[THE DATA]
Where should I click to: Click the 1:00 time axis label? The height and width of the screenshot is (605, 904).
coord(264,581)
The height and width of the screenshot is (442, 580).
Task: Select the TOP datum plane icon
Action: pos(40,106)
[/THE DATA]
* _WHAT THE TASK REQUIRES_: The full listing has to be duplicated exactly.

* _RESULT FOR THIS TASK_:
Where should I click to: Click the 1:00 time axis label? The height and width of the screenshot is (605, 904).
coord(264,581)
The height and width of the screenshot is (442, 580).
Task: Select the TOP datum plane icon
Action: pos(40,106)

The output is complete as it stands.